Num passado longínquo, houve alguém que destabilizou o meu ser para além de toda a compreensão humana.
Lembro-me da persistência e permanência desarmantes. A necessidade (desesperada) do 'estar'; a urgência de sentir sem, no entanto, definir o sentimento; as meias palavras inesgotáveis que nunca formavam uma palavra completa; a suposição social; a necessidade de isolamento a dois sob qualquer pretexto...
Essa é uma das lembranças que me torna na mulher que sou hoje porque quando me recordo do passado, lembro-me de um dia virar costas para nunca mais voltar.

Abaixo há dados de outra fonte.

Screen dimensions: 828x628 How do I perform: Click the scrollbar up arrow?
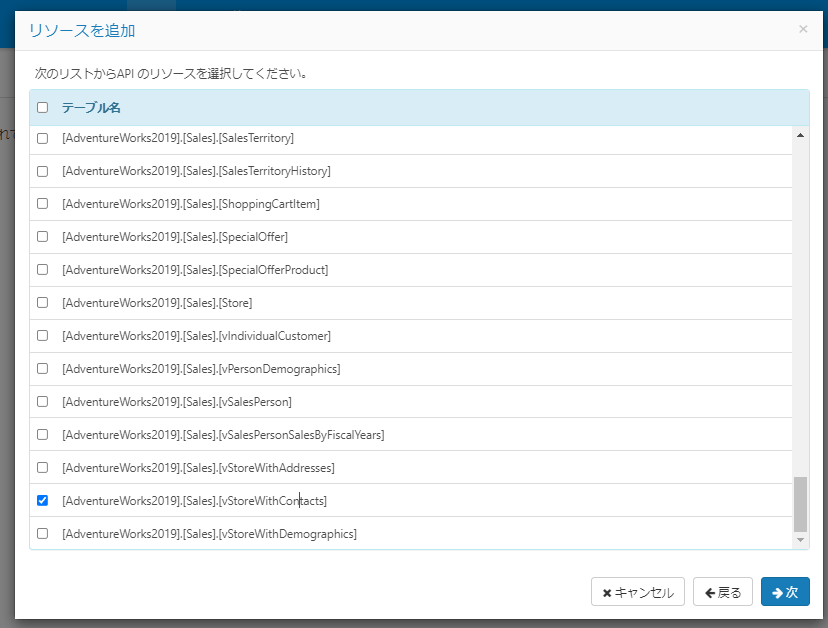point(801,135)
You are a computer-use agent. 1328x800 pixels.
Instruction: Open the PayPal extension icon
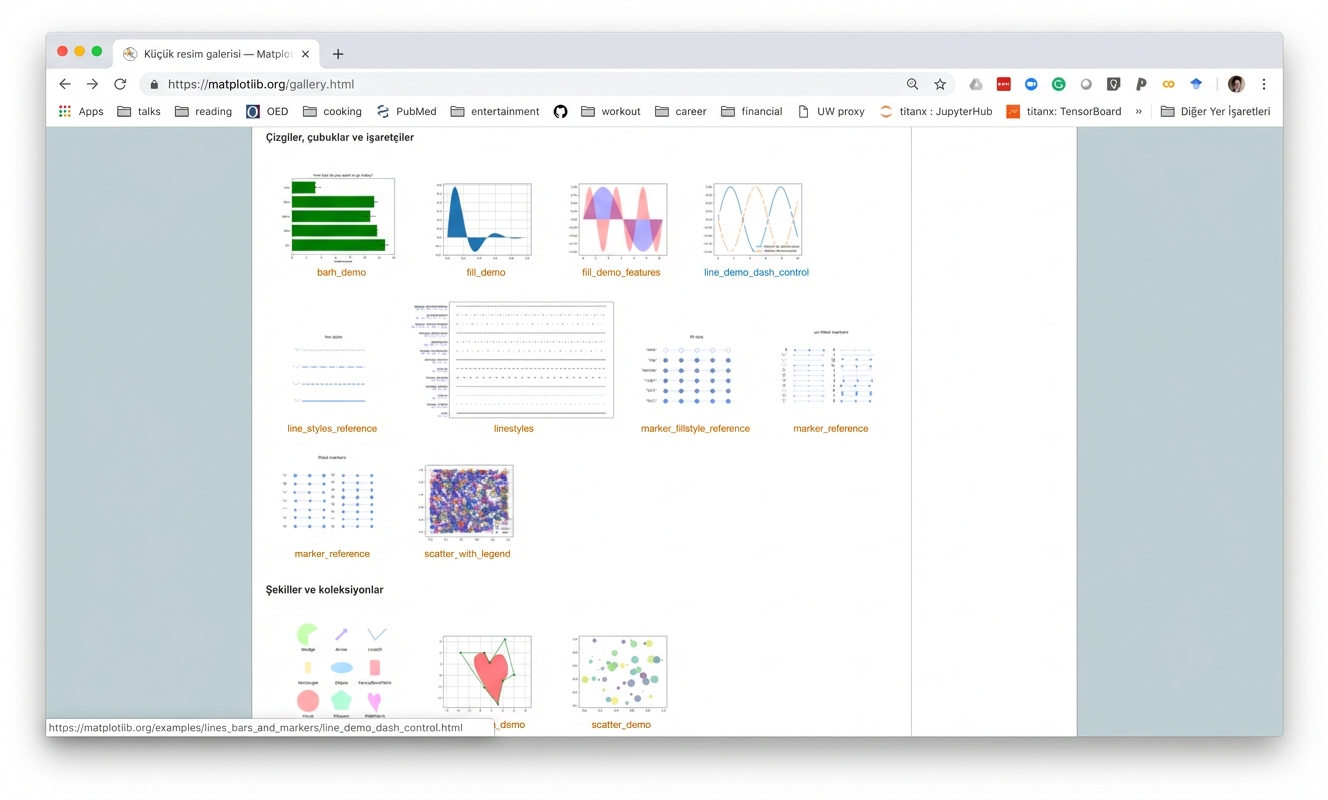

Lembro-me do vestido curto vermelho que usava e do som dos saltos dos sapatos na calçada quando subia a rua. Lembro-me que foi o meu primeiro amor. E lembro-me de parar a meio da subida quando ele gritou o meu nome e acrescentou baixinho "agora eu percebo o que acabei de perder...". Lembro-me que parei, lembro-me que hesitei mas não cheguei sequer a olhar para trás. Continuei sempre e nunca mais voltei.
Ele sempre esperou que eu voltasse; o mundo inteiro esperava que eu voltasse mas, nem quando da cama de um hospital chegou, por interposta pessoa, o pedido de um homem acidentado eu voltei. Cortei amarras com esse amor e com essa dor e parti.
Ocasionalmente, os nossos caminhos cruzam-se, agora já sem o sentimento de outrora, mas eu lembro-me...
Lembro-me bem do vestido vermelho, dos saltos a bater na calçada e do som do meu nome a ecoar na escuridão de uma rua na noite de Lisboa.